**WORK REQUIRED**
Write the next few posts of the forum thread about being immortal, starting after its last post.

**DOCUMENT SEGMENT**
::::::::::
Can you imagine being immortal and being a Chicago Cubs fan? You still might never get to see them win a World Series! On the other hand, in the year 2516, you can impress everyone with the fact that you were alive the last time the Red Sox won the Series, 502 years ago!
How does immortality let you do that? I guess you could become a pro-ball player yourself, but there are twelve or 15 or so other teams in the league, are there not?
Ever read the Flat Earth books by Tanith Lee? Not normally something I’d recommend, but this thread reminded me of a scenario in one where an immortal pisses off someone who lured him to, and then tossed him into, a pit of lava from which he was unable to escape.
True immortality scares the heck out of me. What do you do in 4.5 billion years when the sun goes? What do you do in 9 billion years, floating in the void, or sitting in your space craft that you built in your free time just to escape the expanding sun. Use your fingernails and hair for fuel, searching endlessly for another civilization, thousands of years between each star…
I’d probably spend most of my time trying to find a way to die.
THANK YOU! I’ll be here all week!
::::::::::
**INFORMATION PROVIDED**
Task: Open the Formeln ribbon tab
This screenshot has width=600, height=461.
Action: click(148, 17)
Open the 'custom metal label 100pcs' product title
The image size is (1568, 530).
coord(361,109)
::::::::::
**ANSWER SPACE**
How so? Given the OP, my physical condition would be on par with the top n[sup]th[/sup] percent of the humanity, but I’d still be a lousy shot and prone to shell shock before too long. I’d also be reluctant to partake in an illegal war. I could still be captured, screw up, and do all sorts of stuff that wouldn’t work, especially because of my condition. Can you imagine being on a commando team with a guy who isn’t afraid of getting shot to hell? How is his risk assessment going to match up with yours? I’d be a terrible soldier, because I’d be getting everybody around me killed, since my risks are so much lower than theirs.
That just ain’t how science works. Cloistering a test subject in an insular community subject to group think isn’t going to provide nearly as much information as leaving me available for study by the wider world. I may have to hire body guards to get some people to leave me alone, and protect me from religious nuts who think I’m the Wandering Jew, but other than that, what issues will it really cause?
There’s just no benefit from the conspiracy thing. They know what caused it. They’ll spend a lot more time working on animal models than with me, trying to replicate the results with rats. Hell, when I was sick, my cancer was a super-tumor, growing at six times the normal rate. They took the tumor and never spoke to me again. Some tissue samples now and again, maybe an occassional test here & there, but otherwise what would they get from me?
::creeping up behind js_africanus, swiftly hides handkerchief doused in chloroform::
Wait a minute…are you telling me that you’re NOT the wandering jew? 'Cause I coulda sworn I saw you forging nails at this little shop outside Jerusalem when I was on my last time-travel trip.
I discussed this with my friends one time in college.
I would go to my girlfriends sorority and get invited to their formals year after year. In a hundred years, you would have a hundred formal pictures of me in their scrapbooks. Then one day I would take all the pictures, make a flip-book out of them where you would see me doing a clever dance.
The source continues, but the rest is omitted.